TEXTO:
Na sequência, as imagens são de Antônio Rodrigues Neto, técnico agrícola, com lavouras de Laguna Carapã, em Mato Grosso do Sul.
Os atuais prêmios – ainda negativos – são reflexo, ainda segundo Severo, de um “mercado de segunda mão”, de grandes volumes, negociados entre as grandes multinacionais, e não deveria ser uma referência que se mostrasse como a principal de precificação da soja brasileira. E esta ponta do mercado é mais uma que sinaliza ou não os momentos mais oportunos, ainda de acordo com a análise de Severo, para a venda ou não da soja pelo produtor brasileiro.
“Não tem que vender absolutamente nada. Quando preço não serve, não vende. O preço atual não é conveniente, não sabemos quanto vamos colher, por que vender? Eu tenho dito há muito tempo para não vender enquanto não estiver assegurada a produção brasileira. Mas, naturalmente, há a necessidade de fazer troca, os financiadores também exigem vendas, mas de fato, não é para vender nada. Não tem a qualidade do preço, que é baseada pela taxa de retorno. Então, temos que buscar nosso preço de conveniência, não podemos mais ficar expostos”, complementa.
Abaixo, mais imagens trazem a realidade de Mato Grosso, enviadas por Eduardo Lima Porto, diretor da LucrodoAgro, que está percorrendo o estado. As fotos são resultado de um percurso que passou por Sinop, Ipiranga do Norte, Sorriso, Tapurah e Lucas do Rio Verde.
Liones Severo faz ainda críticas aos números da Conab (Companhia Nacional de Abastecimento), que ainda apontam para uma safra de 160,4 milhões de toneladas, apontando a falta de uma metodologia adequada e eficiente para a medição da produção e não só de soja. E alerta ainda que caso a instituição não traga uma correção em seus números nos próximos levantamentos, trazendo-os para mais perto da realidade dos campos do Brasil, o país arrecada menos e toda a economia fica comprometida. “Eu só espero que a Conab faça uma avaliação adequada das perdas porque o governo vai arrecadar menos, pois não teremos preços satisfatórios. E se não tivermos preços satisfatórios, o orçamento do governo também será prejudicado”.
O especialista lembra ainda que, nos últimos cinco anos, o mundo perdeu cerca de 150 milhões de toneladas de soja em função das adversidades climáticas, o que deveria deixar os preços ainda mais frágeis. Neste momento, segundo ele, o intervalo das cotações é de US$ 13,00 a US$ 16,00 por bushel, com média nos US$ 14,50.
A colheita, que já começou em alguns locais, deverá ser parcimoniosa, ainda segundo o especialista, e reforça a irregularidade como uma marca bastante agressiva desta temporada. Em Palotina, no Paraná, por exemplo, os trabalhos já começaram, com média de 45 a 50 sacas por hectare, de acordo com o presidente do Sindicato Rural do município, Edmilson Zabot.
Já em Campos de Júlio, em Mato Grosso, a média das primeiras áreas colhidas vinha entre 7,5 e 20 scs/ha, como relatou Tiago Daniel Comiran, produtor local.
MAS E A ARGENTINA?
A Argentina, de fato, poderá concluir a safra 2023/24 com uma oferta regular de soja, porém, não é grande player no comércio do grão. E por isso, na avaliação do diretor do SimConsult, é impossível que todo o buraco que deverá ser deixado pela quebra na safra do Brasil seja compensado.
“A Argentina exporta pouquíssima soja, e quem compra 94% da soja argentina é a China para recompor seus estoques do governo, já que é uma soja que pode ser armezanada por mais tempo”, detalha. Então, o que virá a mais da safra argentina não será capaz de mudar a dinâmica atual do comércio global da soja em grão.

EXERCÍCIO PROPOSTO 1:
Responda com base no texto sobre a safra de soja:
(a) Para qual volume de safra os números da Conab ainda apontam?
(b) Qual é a média de sacas por hectare nos trabalhos já iniciados em Palotina?
(c) Qual país compra 94% da soja argentina?
EXERCÍCIO PROPOSTO 2:
Traduza para o inglês esta frase do texto sobre a safra de soja: "Em Palotina, no Paraná, por exemplo, os trabalhos já começaram, com média de 45 a 50 sacas por hectare, de acordo com o presidente do Sindicato Rural do município, Edmilson Zabot."
EXERCÍCIO PROPOSTO 3:
Transcreva do texto sobre a safra de soja o trecho que vai de "A Argentina, de" até "Brasil seja compensado.", inclusive.
As entradas não têm relação com o texto.

ENTRADAS DE DADOS:
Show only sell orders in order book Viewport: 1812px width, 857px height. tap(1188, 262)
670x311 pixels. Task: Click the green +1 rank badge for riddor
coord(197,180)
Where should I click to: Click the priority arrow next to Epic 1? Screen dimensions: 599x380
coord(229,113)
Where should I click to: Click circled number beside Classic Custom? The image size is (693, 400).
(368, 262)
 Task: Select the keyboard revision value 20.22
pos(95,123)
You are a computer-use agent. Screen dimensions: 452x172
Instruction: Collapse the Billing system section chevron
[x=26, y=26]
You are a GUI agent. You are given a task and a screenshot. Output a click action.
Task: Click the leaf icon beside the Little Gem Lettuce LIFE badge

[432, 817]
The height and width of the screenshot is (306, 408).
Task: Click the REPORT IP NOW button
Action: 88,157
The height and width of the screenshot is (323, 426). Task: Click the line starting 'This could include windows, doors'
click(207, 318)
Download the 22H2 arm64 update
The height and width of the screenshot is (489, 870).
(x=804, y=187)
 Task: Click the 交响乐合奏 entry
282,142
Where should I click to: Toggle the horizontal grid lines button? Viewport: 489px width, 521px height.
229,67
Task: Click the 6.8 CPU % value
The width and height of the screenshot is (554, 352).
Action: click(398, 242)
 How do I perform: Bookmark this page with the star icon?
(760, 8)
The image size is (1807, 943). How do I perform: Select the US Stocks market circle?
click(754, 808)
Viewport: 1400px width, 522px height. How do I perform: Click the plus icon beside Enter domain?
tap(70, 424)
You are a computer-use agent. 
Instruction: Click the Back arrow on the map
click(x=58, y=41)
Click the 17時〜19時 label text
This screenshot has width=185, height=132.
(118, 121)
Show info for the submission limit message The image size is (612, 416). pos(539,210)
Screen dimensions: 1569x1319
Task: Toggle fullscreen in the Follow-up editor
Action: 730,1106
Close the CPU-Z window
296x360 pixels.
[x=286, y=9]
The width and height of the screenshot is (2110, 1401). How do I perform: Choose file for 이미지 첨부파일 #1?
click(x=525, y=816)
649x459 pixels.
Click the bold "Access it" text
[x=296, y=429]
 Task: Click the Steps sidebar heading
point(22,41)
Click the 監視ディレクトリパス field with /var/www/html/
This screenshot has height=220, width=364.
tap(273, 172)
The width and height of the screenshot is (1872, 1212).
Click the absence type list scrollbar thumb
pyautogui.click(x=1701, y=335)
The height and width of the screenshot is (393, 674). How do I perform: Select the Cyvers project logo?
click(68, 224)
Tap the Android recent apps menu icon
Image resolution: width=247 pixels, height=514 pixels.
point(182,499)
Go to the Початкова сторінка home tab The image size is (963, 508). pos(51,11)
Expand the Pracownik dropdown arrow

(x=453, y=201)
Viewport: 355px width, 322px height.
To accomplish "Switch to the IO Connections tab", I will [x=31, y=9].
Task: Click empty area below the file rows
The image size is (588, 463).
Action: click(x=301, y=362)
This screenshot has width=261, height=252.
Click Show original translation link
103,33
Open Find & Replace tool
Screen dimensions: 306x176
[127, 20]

RESPOSTA COMPLETA 1:
(a) 160,4 milhões de toneladas.
(b) De 45 a 50 sacas por hectare.
(c) A China.

RESPOSTA COMPLETA 2:
In Palotina, Paraná, for example, the work has already begun, averaging 45 to 50 bags per hectare, according to the president of the municipality's Rural Union, Edmilson Zabot.

RESPOSTA COMPLETA 3:
A Argentina, de fato, poderá concluir a safra 2023/24 com uma oferta regular de soja, porém, não é grande player no comércio do grão. E por isso, na avaliação do diretor do SimConsult, é impossível que todo o buraco que deverá ser deixado pela quebra na safra do Brasil seja compensado.